### TASK
Which lines of the records contain the string "what"? Pull out every such line, treating uppercase and lowercase as different.

[Records from a data collection]
******

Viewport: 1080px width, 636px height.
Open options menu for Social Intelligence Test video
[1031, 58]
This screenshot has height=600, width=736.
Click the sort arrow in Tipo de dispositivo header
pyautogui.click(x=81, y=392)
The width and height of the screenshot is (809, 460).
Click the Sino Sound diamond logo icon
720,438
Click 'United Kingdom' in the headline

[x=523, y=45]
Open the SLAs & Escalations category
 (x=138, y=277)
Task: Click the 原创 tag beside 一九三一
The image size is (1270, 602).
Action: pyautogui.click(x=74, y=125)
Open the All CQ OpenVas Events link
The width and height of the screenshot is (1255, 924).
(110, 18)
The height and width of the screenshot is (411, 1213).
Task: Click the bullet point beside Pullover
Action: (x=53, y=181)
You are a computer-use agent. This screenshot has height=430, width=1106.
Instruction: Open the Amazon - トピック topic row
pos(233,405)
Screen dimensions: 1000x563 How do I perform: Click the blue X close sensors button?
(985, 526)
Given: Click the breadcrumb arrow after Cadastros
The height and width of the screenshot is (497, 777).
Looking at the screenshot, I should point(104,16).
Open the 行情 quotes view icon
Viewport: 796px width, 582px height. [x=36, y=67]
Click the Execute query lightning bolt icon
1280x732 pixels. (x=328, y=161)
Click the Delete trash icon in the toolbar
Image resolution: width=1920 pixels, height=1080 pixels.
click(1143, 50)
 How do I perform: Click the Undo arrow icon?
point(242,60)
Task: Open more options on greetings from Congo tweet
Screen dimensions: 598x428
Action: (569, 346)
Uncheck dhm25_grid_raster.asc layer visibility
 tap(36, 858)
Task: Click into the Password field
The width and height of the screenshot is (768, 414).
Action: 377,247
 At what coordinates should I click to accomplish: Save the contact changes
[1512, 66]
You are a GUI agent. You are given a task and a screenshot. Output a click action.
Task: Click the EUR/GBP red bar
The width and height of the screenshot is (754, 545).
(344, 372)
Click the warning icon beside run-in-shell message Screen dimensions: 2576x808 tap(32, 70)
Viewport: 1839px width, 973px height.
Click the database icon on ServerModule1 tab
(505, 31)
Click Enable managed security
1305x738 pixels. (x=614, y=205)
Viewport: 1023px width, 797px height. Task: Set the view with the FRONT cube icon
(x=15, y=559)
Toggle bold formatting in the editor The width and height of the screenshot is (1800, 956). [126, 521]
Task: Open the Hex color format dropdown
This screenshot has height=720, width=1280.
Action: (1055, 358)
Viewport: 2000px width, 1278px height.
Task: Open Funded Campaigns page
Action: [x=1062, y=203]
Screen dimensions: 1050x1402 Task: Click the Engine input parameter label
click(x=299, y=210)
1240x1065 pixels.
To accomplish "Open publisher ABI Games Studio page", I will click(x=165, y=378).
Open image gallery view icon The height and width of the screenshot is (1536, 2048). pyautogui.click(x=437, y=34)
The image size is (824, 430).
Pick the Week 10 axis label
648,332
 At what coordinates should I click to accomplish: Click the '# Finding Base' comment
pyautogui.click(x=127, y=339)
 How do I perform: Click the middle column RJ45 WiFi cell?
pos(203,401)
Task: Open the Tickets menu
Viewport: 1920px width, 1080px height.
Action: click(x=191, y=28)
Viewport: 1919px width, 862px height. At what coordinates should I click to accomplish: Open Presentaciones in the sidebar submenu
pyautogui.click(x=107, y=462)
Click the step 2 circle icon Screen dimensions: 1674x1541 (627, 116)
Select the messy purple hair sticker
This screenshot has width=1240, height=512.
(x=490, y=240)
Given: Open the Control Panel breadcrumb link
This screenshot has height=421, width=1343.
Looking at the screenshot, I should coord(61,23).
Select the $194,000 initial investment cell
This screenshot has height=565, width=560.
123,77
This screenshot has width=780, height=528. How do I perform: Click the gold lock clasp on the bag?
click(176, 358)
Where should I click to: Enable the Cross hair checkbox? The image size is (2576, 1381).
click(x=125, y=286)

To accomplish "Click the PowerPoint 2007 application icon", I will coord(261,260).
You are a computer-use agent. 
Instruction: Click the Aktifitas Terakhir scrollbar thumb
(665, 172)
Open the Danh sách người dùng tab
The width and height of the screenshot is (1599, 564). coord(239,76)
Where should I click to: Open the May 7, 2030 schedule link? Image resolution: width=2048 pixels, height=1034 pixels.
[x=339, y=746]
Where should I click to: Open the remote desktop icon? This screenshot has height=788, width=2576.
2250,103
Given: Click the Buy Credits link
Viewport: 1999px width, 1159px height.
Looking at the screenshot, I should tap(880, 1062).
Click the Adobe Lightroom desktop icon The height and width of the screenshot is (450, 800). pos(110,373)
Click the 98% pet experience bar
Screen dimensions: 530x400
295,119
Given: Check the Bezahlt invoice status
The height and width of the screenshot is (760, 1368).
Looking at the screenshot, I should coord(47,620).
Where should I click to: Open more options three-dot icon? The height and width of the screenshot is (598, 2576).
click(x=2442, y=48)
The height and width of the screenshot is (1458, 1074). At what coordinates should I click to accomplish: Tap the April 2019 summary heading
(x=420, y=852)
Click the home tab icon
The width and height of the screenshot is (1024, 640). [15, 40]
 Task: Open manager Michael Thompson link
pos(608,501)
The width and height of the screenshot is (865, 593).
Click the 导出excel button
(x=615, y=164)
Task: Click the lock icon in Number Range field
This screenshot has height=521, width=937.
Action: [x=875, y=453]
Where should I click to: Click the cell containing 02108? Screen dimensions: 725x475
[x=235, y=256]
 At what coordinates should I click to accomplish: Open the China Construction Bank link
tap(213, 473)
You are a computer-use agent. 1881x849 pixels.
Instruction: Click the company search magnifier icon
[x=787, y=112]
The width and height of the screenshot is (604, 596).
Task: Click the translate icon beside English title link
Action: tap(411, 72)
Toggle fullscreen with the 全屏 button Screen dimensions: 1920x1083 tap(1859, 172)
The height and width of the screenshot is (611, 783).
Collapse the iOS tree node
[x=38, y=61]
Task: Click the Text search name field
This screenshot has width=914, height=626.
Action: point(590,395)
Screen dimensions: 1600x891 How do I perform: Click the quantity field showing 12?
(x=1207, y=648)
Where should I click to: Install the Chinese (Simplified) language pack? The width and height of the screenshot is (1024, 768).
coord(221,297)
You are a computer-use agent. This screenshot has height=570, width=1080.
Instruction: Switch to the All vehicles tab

******

### THE REPLY
 At what coordinates should I click to accomplish: Save the contact changes
 At what coordinates should I click to accomplish: Click the '# Finding Base' comment
Viewport: 1919px width, 862px height. At what coordinates should I click to accomplish: Open Presentaciones in the sidebar submenu
The height and width of the screenshot is (1458, 1074). At what coordinates should I click to accomplish: Tap the April 2019 summary heading
 At what coordinates should I click to accomplish: Open the China Construction Bank link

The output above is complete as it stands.